Von Kritikern des Genderns, bzw. der Verwendung einer geschlechterbewussten Sprache werden unterschiedliche Kritikpunkte hervorgebracht. Einige der Kritikpunkte betreffen explizit die sprachliche Sichtbarmachung der Geschlechter mittels Gendergap (Aktivist_innen), Binnenmajuskel (AktivistInnen), Doppelpunkt (Aktivist:innen) oder Genderstern (Aktivist*innen). Unter anderem kann man lesen, dass diese Formen nicht durch die amtliche Rechtschreibung gedeckt seien. Stimmt, aber an die amtliche Rechtschreibung sind lediglich der Schulunterricht sowie Beamte und Angestellte bei Bund und Ländern gebunden. Außerhalb dieser Kontexte kann jede und jeder schreiben wie er will. Desweiteren liest man häufig, dass die oben genannten Formen ’sprachfremd‘ seien und künstlich in das (Schrift)Deutsch eingeführt werden würden. Außerdem heißt es, diese Formen seien unpraktisch oder unästhetisch. Die letzten beiden Punkte sind Fragen des persönlichen Geschmacks. Die ‚Sprachfremdheit‘ der Formen finde ich dagegen schwerer zu bewerten. Aber sei’s drum, denn es gibt eine geschlechtsneutrale Form, die von keinem dieser Kritikpunkte betroffen ist: der Plural Aktivisti.

Bei Aktivisti wird -i als Sexus-neutraler Pluralmarker verwendet. An den Stamm Aktivist wird also ein -i gehängt. Mit dieser Form, die nicht für Sexus spezifiziert ist, können somit alle Geschlechter gemeint sein, die Form ist für kein Geschlecht spezifisch. Diese Form ist nicht ’sprachfremd‘, wie es manchmal den Formen mit Genderstein oder Gendergap vorgeworfen wird. Das -i tritt beispielsweise in der Bildung von Koseformen (Papi, Mami, Omi, Opi) auf, aber auch in gekürzten Formen wie Stasi (von Staatssicherheitsdienst, bzw. Ministerium für Staatssicherheit) oder Ami (von Amerikaner). Im Unterschied zu Aktivisti stellen aber weder Papi noch Stati geschlechtsneutrale Plurale dar. Eine solche Pluralform ist mir bislang nur in mit dem Stamm Aktivist begegnet. Im Deutschen Referenzkorpus (Archiv W) habe ich sieben Belege für Aktivisti gefunden, die allesamt aus der TAZ stammen und aus den Jahren 2020, bzw. 2021 datieren. Die sieben Beiträge haben allesamt mit der Klimaschutzbewegung zu tun, wie zwei der Beispiele belegen. Interessant an dem ersten Beispiel ist, dass die TAZ zwei Sexus-neutrale Formen nebeneinander verwendet: Aktivisti im ersten Satz und Aktivist:innen im dritten.
^^^^
## Ihre Aufgabe
Führen Sie bitte den Lesetext über die geschlechtsneutrale Pluralform „Aktivisti“ im Anschluss an seinen letzten Satz weiter.

## Gesammelte Daten
^^^^
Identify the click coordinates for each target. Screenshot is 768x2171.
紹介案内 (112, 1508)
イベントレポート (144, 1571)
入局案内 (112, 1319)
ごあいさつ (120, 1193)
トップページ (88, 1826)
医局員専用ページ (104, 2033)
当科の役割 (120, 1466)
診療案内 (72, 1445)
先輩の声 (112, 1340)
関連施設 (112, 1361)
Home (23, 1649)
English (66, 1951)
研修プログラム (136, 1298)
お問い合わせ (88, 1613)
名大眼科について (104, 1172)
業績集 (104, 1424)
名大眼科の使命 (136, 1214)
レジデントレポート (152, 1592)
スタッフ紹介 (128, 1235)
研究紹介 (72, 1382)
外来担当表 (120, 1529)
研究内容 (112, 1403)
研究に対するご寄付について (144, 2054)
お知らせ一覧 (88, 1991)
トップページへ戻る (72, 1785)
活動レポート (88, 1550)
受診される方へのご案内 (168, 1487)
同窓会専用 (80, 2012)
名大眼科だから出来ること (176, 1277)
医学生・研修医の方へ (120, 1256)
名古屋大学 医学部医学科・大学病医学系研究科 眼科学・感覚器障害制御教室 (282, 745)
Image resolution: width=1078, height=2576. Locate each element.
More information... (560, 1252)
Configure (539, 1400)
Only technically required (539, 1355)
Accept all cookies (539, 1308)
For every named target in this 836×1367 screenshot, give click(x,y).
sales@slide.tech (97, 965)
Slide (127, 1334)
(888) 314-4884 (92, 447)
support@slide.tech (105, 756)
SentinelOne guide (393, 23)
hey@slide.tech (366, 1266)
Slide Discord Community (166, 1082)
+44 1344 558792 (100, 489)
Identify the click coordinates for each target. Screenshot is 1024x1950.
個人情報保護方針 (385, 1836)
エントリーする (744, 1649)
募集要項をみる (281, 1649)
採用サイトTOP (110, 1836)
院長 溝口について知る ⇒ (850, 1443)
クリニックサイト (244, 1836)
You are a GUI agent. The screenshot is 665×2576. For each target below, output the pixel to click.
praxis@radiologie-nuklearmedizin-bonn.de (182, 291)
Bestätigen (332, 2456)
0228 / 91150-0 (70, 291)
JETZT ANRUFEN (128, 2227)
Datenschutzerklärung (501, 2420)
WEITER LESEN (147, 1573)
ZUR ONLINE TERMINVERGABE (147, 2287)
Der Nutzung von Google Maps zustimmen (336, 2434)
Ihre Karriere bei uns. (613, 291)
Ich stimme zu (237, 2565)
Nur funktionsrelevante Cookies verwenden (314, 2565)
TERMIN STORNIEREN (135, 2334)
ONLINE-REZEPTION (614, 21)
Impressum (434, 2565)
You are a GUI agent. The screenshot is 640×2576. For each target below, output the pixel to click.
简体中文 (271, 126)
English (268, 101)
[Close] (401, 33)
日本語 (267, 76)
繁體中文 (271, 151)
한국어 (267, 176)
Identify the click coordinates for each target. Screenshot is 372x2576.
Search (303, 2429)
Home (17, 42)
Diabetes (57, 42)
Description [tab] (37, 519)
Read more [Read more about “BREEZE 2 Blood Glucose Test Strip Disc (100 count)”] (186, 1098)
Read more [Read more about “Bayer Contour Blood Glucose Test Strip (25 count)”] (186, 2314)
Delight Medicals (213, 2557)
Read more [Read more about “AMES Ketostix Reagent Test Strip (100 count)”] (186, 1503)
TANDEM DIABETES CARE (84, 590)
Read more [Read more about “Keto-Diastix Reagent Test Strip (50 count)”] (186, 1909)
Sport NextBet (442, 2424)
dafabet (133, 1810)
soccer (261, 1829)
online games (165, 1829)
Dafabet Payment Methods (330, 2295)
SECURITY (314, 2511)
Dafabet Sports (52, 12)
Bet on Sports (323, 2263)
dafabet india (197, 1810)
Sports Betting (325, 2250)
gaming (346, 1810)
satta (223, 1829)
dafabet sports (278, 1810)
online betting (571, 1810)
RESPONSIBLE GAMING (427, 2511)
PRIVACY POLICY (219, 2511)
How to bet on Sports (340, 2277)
^^^^
## Antwort zur Aufgabe
Auf einem davon, in etwa zwanzig Meter Höhe, steht Feda, einer der Aktivisti vor einer zweistöckigen Holzkonstruktion, an der er selbst mitgebaut hat. „Pfuschbau“ heißt das Baumhaus auf der alten Eiche. Unter ihm am Boden haben Aktivist:innen von Ende Gelände in weißen Maler:innen-Anzügen Barrikaden aus Baumstümpfen und Zweigen um das Barrio errichtet und Tripods aufgestellt. 

(T20/DEZ.00465 die tageszeitung, 07.12.2020, S. 8; Abschied)

Das Schicksal des vom Abriss bedrohten Lützerath im rheinischen Braunkohlerevier ist weiter ungewiss. Laut Koalitionsvertrag sollen die Gerichte über die Zukunft des Dorfs entscheiden – was bei BewohnerInnen und Aktivisti auf Unverständnis stößt.

(T21/NOV.01661 die tageszeitung, 26.11.2021, S. 8; Lützerath in der Hand der Justiz)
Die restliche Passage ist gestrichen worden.